Candi
Baka terletak sekitar 3 km ke arah selatan dari Candi Prambanan atau
sekitar 19 km ke arah selatan dari kota Yogyakarta. Kawasan Candi Ratu
Baka yang berlokasi di atas sebuah bukit dengan ketinggian ± 195.97 m
diatas permukaan laut, meliputi dua desa, yaitu Desa Sambirejo dan
Desa Dawung.
Situs Ratu Baka sebenarnya bukan merupakan candi, melainkan reruntuhan
sebuah kerajaan. Oleh karena itu, Candi Ratu Baka sering disebut juga
Kraton Ratu Baka.
Disebut Kraton Baka, karena menurut legenda situs tersebut merupakan
istana Ratu Baka, ayah Lara Jonggrang. Kata 'kraton' berasal dari kata
Ka-ra-tu-an yang berarti istana raja. Diperkirakan situs Ratu Baka
dibangun pada abad ke-8 oleh Wangsa Syailendra yang beragama Buddha,
namun kemudian diambil alih oleh raja-raja Mataram Hindu. Peralihan
'pemilik' tersebut menyebabkan bangunan Kraton Baka dipengaruhi oleh
Hinduisme dan Buddhisme.
Kraton Ratu Baka ditemukan pertama kali oleh arkeolog Belanda, HJ De
Graaf pada abad ke-17. Pada tahun 1790 Van Boeckholtz menemukan kembali
reruntuhan bangunan kuno tersebut. Penemuannya dipublikasikan sehingga
menarik minat para ilmuwan seperti Makenzie, Junghun, dan Brumun yang
melakukan pencatatan di situs tersebut pada tahun 1814. Pada awal abad
ke-20, situs Ratu Baka diteliti kembali oleh FDK Bosch. Hasil
penelitiannya dilaporkan dalam tulisan berjudul Keraton Van Ratoe
Boko.

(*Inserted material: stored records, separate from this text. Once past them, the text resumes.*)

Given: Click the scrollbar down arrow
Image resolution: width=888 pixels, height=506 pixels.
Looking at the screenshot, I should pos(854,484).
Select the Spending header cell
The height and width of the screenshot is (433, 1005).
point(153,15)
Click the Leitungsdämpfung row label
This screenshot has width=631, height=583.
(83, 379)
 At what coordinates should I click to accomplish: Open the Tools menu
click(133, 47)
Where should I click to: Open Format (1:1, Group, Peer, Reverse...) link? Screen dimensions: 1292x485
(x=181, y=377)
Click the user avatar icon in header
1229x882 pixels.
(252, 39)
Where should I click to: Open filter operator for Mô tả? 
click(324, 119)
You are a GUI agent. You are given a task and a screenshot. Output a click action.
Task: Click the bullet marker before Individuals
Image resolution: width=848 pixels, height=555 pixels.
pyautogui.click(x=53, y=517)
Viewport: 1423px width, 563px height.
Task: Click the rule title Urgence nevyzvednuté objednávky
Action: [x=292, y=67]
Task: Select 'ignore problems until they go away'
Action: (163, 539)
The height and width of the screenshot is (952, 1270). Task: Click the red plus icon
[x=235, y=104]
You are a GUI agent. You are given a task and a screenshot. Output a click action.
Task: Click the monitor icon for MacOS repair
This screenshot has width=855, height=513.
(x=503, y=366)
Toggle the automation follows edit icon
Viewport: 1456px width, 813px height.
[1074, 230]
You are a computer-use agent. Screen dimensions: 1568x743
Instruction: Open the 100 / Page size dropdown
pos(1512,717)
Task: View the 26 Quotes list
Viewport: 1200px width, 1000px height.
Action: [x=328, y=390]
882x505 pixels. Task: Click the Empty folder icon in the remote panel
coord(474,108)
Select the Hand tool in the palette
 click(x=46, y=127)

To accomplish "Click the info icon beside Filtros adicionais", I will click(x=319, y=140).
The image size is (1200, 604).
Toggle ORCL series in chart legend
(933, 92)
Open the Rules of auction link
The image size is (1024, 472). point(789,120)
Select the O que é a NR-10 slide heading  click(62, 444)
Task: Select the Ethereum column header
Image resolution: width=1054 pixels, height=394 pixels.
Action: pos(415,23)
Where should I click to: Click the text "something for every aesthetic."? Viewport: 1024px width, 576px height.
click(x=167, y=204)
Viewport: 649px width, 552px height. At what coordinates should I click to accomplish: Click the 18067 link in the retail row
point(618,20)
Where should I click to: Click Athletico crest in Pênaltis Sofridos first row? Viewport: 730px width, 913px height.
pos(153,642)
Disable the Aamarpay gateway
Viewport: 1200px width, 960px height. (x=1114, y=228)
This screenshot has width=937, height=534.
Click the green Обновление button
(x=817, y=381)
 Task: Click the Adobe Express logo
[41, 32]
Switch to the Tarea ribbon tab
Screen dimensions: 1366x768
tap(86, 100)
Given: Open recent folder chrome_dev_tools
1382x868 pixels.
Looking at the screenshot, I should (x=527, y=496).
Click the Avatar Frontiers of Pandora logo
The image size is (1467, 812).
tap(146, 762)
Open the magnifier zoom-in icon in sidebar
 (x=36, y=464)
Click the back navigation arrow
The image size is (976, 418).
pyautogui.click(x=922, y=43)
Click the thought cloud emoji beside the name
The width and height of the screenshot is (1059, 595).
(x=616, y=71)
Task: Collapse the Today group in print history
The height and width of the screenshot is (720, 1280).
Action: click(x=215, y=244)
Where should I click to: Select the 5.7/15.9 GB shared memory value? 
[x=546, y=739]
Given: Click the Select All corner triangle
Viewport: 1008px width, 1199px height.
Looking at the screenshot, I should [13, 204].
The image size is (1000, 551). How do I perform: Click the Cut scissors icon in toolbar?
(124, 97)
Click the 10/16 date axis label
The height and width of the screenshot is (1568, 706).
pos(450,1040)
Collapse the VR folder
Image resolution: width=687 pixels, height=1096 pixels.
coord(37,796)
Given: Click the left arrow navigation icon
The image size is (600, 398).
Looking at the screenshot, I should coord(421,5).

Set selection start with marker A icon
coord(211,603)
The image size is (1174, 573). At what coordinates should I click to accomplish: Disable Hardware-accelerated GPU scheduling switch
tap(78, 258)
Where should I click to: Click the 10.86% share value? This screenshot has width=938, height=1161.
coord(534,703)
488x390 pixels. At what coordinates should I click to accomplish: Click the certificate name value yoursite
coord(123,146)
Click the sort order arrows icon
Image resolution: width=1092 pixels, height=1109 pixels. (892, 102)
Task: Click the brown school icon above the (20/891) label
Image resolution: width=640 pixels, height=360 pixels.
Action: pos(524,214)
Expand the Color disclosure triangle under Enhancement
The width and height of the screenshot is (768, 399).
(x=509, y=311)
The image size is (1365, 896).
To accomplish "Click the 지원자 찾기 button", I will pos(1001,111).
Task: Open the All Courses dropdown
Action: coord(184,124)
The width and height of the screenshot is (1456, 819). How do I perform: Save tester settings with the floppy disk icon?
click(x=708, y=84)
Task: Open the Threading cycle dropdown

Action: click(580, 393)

Ketika Mackenzie mengadakan penelitian, ia menemukan sebuah
patung yang menggambarkan seorang laki-laki dan perempuan berkepala
dewa sedang berpeluk-pelukan. Dan di antara tumpukan batu juga
diketemukan sebuah tiang batu bergambar binatang-binatang, seperti
gajah, kuda dan lain-lain.
Di situs Ratu Baka ditemukan sebuah prasasti berangka tahun 792 M yang
dinamakan Prasasti Abhayagiriwihara. Isi prasasti tersebut mendasari
dugaan bahwa Kraton Ratu Baka dibangun oleh Rakai Panangkaran. Prasasti
Abhayagiriwihara ditulis menggunakan huruh pranagari, yang merupakan
salah satu ciri prasasti Buddha. Dalam prasasti itu disebutkan bahwa
Raja Tejapurnama Panangkarana, yang diperkirakan adalah Rakai
Panangkaran, telah memerintahkan pembangunan Abhayagiriwihara. Nama
yang sama juga disebut-sebut dalam Prasasti Kalasan (779 M), Prasati
Mantyasih (907 M), dan Prasasti Wanua Tengah III (908 M). Menurut para
pakar, kata abhaya berarti tanpa hagaya atau damai, giri berarti gunung
atau bukit. Dengan demikian, Abhayagiriwihara berarti biara yang
dibangin di sebuah bukit yang penuh kedamaian. Pada pemerintahan Rakai
Walaing Pu Kombayoni, yaitu tahun 898-908, Abhayagiri Wihara berganti
nama menjadi Kraton Walaing.
Kraton Ratu Baka yang menempati lahan yang cukup luas tersebut terdiri
atas beberapa kelompok bangunan. Sebagian besar di antaranya saat ini
hanya berupa reruntuhan.
Gerbang
Gerbang masuk ke kawasan wisata Ratu Baka terletak di sisi barat.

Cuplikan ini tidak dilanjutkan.